> **課題の目的**: ハーンとギリシャ彫刻についての文章のうち、「とはいえ実は日本男性も「女性」で始まり「を鍛えることを怠らなかった。」で終わる部分を、「ダンベル」を「鉄アレイ」に置き換えて書き出してください。

> **表示テキスト**:
====

とはいえ実は日本男性も「女性の裸体に関する近代的態度」獲得までに半世紀以上の時間を費やしていたりするのでした。まぁ何事についても始めありって奴です。

小泉 凡(小泉八雲曾孫)「ラフカディオ・ハーン(1850年~1904年)とギリシャ企画展」序文

ハーンはよく子どもの頃、ノートの余白に筋肉の絵を描いていたという。その後も古代ギリシャ彫刻にみる並外れた肉体美について永く自問してきた節がある。ハーンが出した答えは、羞恥心がない時代だからこそ「愛の直観を通して、彼らは人体についての神々しい幾何学的観念の秘訣を発見したのです」(チェンバレン宛書簡)というものだった。つまりギリシャ芸術はキリスト教的な倫理観にとらわれないからこそ美しいと考えた様なのである。後年、ハーンはみずからも、10キロのダンベルで体を鍛えることを怠らなかった。

夏目漱石同様にオーギュスト・ロダン1840年~1917年)やアントワーヌ・ブールデル(1861年~1929年)の様なフランス自然主義彫刻を嫌い「古代ギリシャ人はただ単に裸を彫ってたんじゃない。人体から抽出可能な最も美しい曲線を崇拝対象としてたのである」と書き残している。

====

> **データ抜粋**:
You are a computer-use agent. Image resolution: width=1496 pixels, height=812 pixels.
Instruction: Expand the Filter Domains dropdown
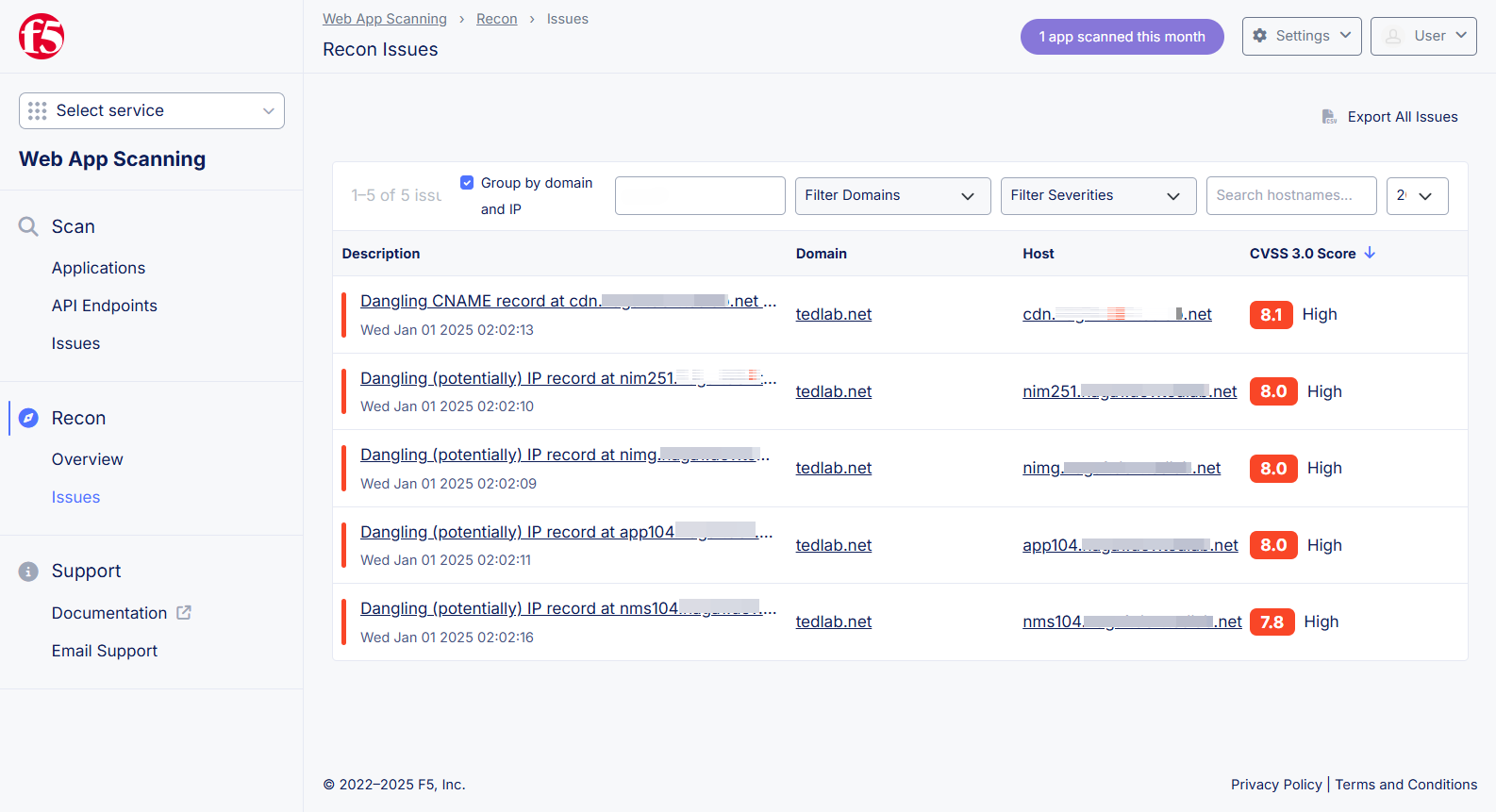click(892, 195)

====

> **実行結果**:
とはいえ実は日本男性も「女性の裸体に関する近代的態度」獲得までに半世紀以上の時間を費やしていたりするのでした。まぁ何事についても始めありって奴です。

小泉 凡(小泉八雲曾孫)「ラフカディオ・ハーン(1850年~1904年)とギリシャ企画展」序文

ハーンはよく子どもの頃、ノートの余白に筋肉の絵を描いていたという。その後も古代ギリシャ彫刻にみる並外れた肉体美について永く自問してきた節がある。ハーンが出した答えは、羞恥心がない時代だからこそ「愛の直観を通して、彼らは人体についての神々しい幾何学的観念の秘訣を発見したのです」(チェンバレン宛書簡)というものだった。つまりギリシャ芸術はキリスト教的な倫理観にとらわれないからこそ美しいと考えた様なのである。後年、ハーンはみずからも、10キロの鉄アレイで体を鍛えることを怠らなかった。